The sight of these weary heaps of men, lying motionless in the open field, expelled any lingering thoughts of optimism in the minds of those left in the capital. “I cannot find language to express the situation of the women and children, who are running the streets in a state bordering on distraction,” one of Winder’s footsore militiamen wrote a friend in Philadelphia late that night. “Some are trying to remove their bedding, clothes and furniture, while others are determined to stay by their homes until they are burnt around them.”

Official Washington tried its best to put on a brave front, but here, too, the air was heavy with foreboding. “In the present state of alarm and bustle of preparation for the worst that may happen, I imagine it will be more convenient to dispense with the enjoyment of your hospitality today,” Eleanor Jones, wife of the Secretary of the Navy, tactfully wrote Dolley Madison, begging off from an engagement that evening at the President’s House.

The First Lady was only too glad to excuse her. Much had happened since that hopeful note from her husband early in the afternoon, assuring her that all was well. Toward evening a second note arrived that was anything but cheering. By then the home-bound President” had been advised of the new British advance; now he told her to be ready “at a moment’s warning” to get her carriage and leave the city … the enemy seemed stronger than first reported … they might reach Washington and destroy it.

She jammed fistfuls of cabinet papers into as many trunks as her carriage would hold; then marked time—determined not to go until she was sure Madison was safe. It was a nerve-racking wait, not helped when Jean Pierre Sioussa, her faithful and indispensable major-domo, offered to spike the cannon at the gates and lay a train of powder which would explode as the British entered the house. Dolley’s Quaker training, though often dormant, rebelled at this. She told him that even in war some things weren’t done. Then she firmly sat back and continued waiting for some sign of the President … or the British.

At Melwood, General Ross and Admiral Cockburn lay on their cloaks, sound asleep in the small shed that served as their headquarters. Outside, the last of the seamen and marines, ordered from the boats to join the army, bedded down for the night. Nearby, Lieutenant Gleig put in some anxious hours on picket duty, half-convinced that the Americans would attack him. At Upper Marlboro, Captain Robyns of the Royal Marines relaxed after a long day spent loading prize tobacco for transport down the river. At Benedict, Admiral Cochrane’s fleet lay silently at anchor in the black, quiet waters of the Patuxent.

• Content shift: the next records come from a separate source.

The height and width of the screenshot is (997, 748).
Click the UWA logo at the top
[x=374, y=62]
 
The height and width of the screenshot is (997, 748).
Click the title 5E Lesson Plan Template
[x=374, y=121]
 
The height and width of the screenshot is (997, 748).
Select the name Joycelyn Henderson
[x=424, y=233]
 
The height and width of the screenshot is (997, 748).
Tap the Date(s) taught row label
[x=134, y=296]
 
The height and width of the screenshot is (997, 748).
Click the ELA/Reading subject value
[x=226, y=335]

Despite all the American jitters, there was not a hostile move on the night of August 23. In fact, practically the only Englishman in motion was on quite a different mission. Dispatched to Admiral Cochrane to report the destruction of Barney’s flotilla and the planned descent on Washington, Admiral Cockburn’s aide Lieutenant Scott was now hurrying from Benedict to the British camp with orders emphatically disapproving any attack on the American capital.

The project was much too rash, Fleet Captain Codrington had argued, and finally new orders were drafted. Technically addressed to Cockburn but clearly meant for Ross as well; they said that the Rear Admiral had already accomplished more than England could have expected with such a small force; that he was on no account to proceed any farther; that the army was instead to return immediately to Benedict and re-embark; that it would be risking the success of future operations to make any attempt on Washington with such inadequate means.

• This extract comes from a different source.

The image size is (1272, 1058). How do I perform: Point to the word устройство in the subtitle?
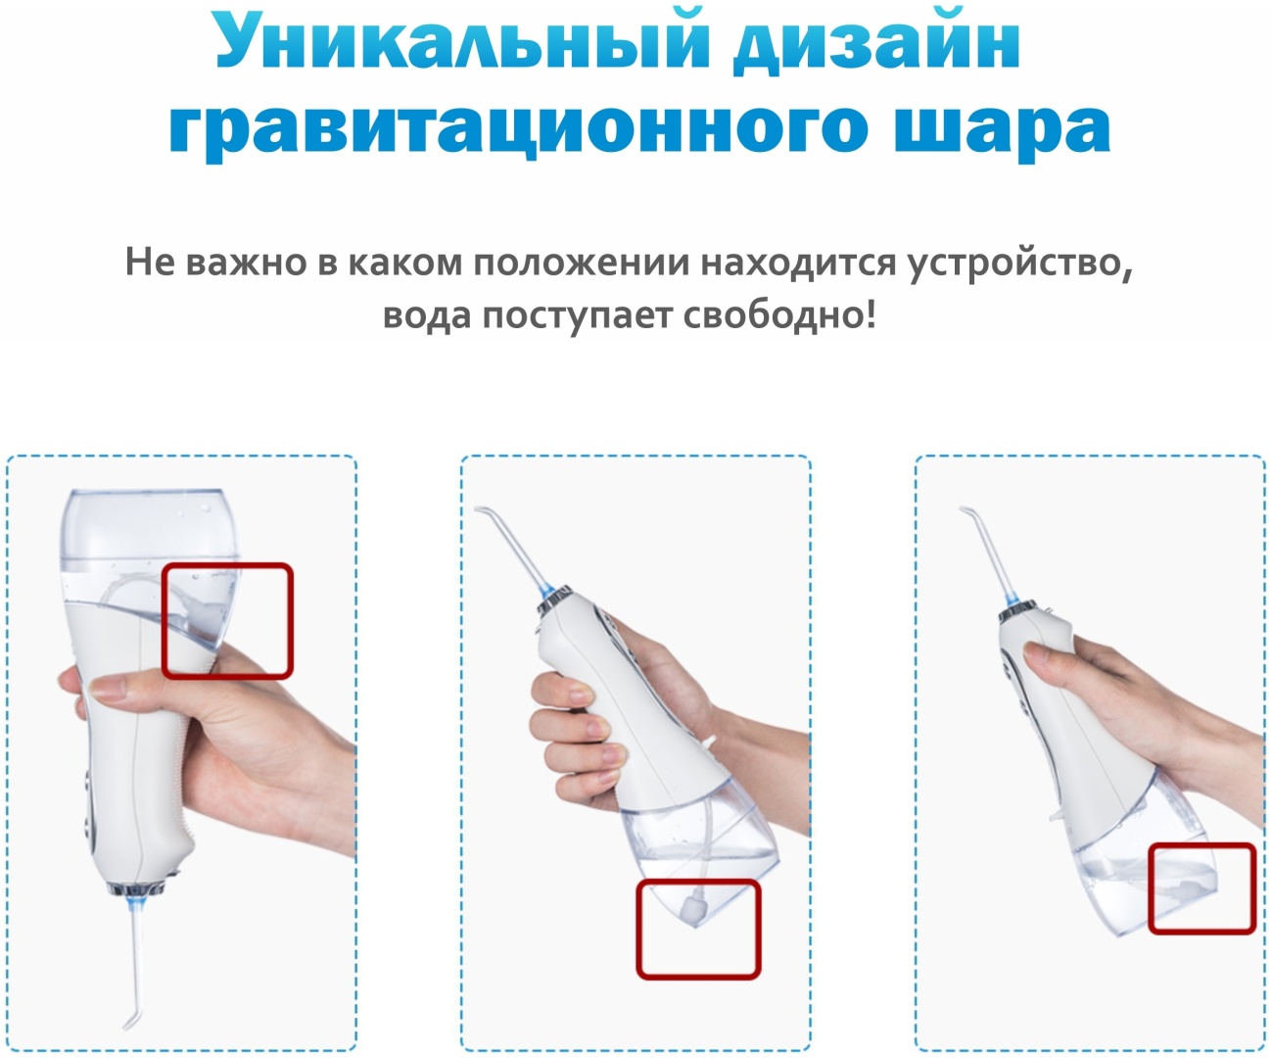[x=1020, y=264]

Handing the letter containing all this to Scott, Cochrane told him to memorize it. Then, if he was in danger of capture on the way back, he was to eat it—do anything, in fact, to keep it from falling into the hands of the enemy. If he was lucky enough to reach the camp after all, he was to give the message verbally to Cockburn.

It was late that night before Scott got back to Upper Marlboro; then still more hours while he and Captain Robyns rode through the dark, searching for Melwood. At last, however, the bivouac fires came in sight, and Scott galloped ahead, still clutching the orders that would—if obeyed—change the fate of the expedition and save the American capital.